Phoenix Rising Founder
I think the survey was interesting; post-exertional malaise (despite the CDC's attempt to bury it) was right on top followed by sleep problems and muscle pain. I was a bit surprised by muscle pain - its not, I don't believe, one of the CDC's core symptoms in the 1994 definition -but its definitely one of my top symptoms and always has been.

Interestingly post exertional problems decreased a bit over time; not a huge amount - they were still way up there - but they weren't the top. I think that can only be due to people slowly learning how to manage their illness.

The survey could have been more comprehensive; nothing on problems standing, increased heart rate, heat intolerance, chemical sensitivities, libido...???? but it was interesting.

http://www.cfids.org/cfidslink/2009/090202.asp

Unfortunately I couldn't get the graphs in there - they were quite good.
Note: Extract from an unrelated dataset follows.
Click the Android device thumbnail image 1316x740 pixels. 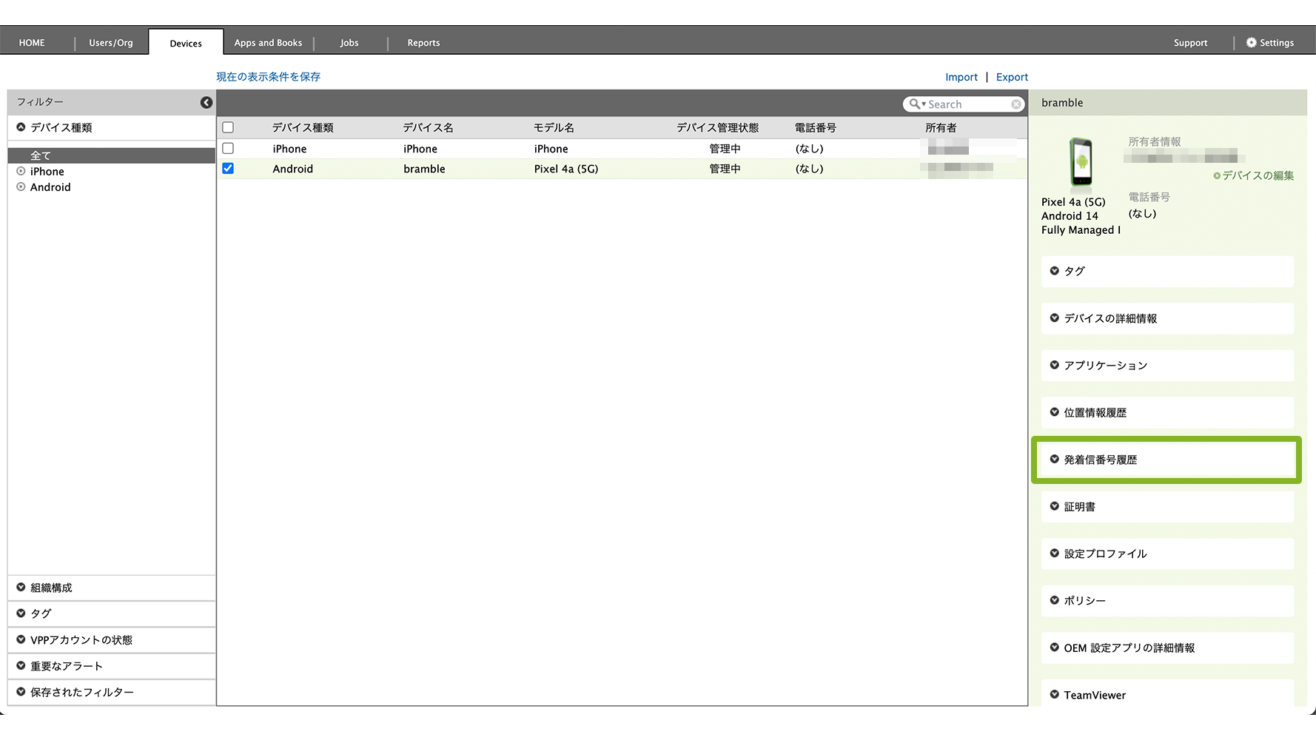(1081, 161)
The average duration of this illness for people over 55 was 20 years!

Survey respondents checked the symptoms they experienced. I have analyzed these symptoms by age groups and graphed them by the most common symptom to the least common symptom. The most common symptoms for all age groups are post-exertion fatigue, unrefreshing sleep, muscle pain and concentration problems. The next most common symptoms for all age groups are headache, joint pain, sinus problems, eyes sensitive to light, depression and other sleep problems. Interestingly, some of the symptoms that are less common also seem to vary more by age group. For example, pelvic pain is more common in the under-25 year age group while urgent need to urinate is more common in the older age groups.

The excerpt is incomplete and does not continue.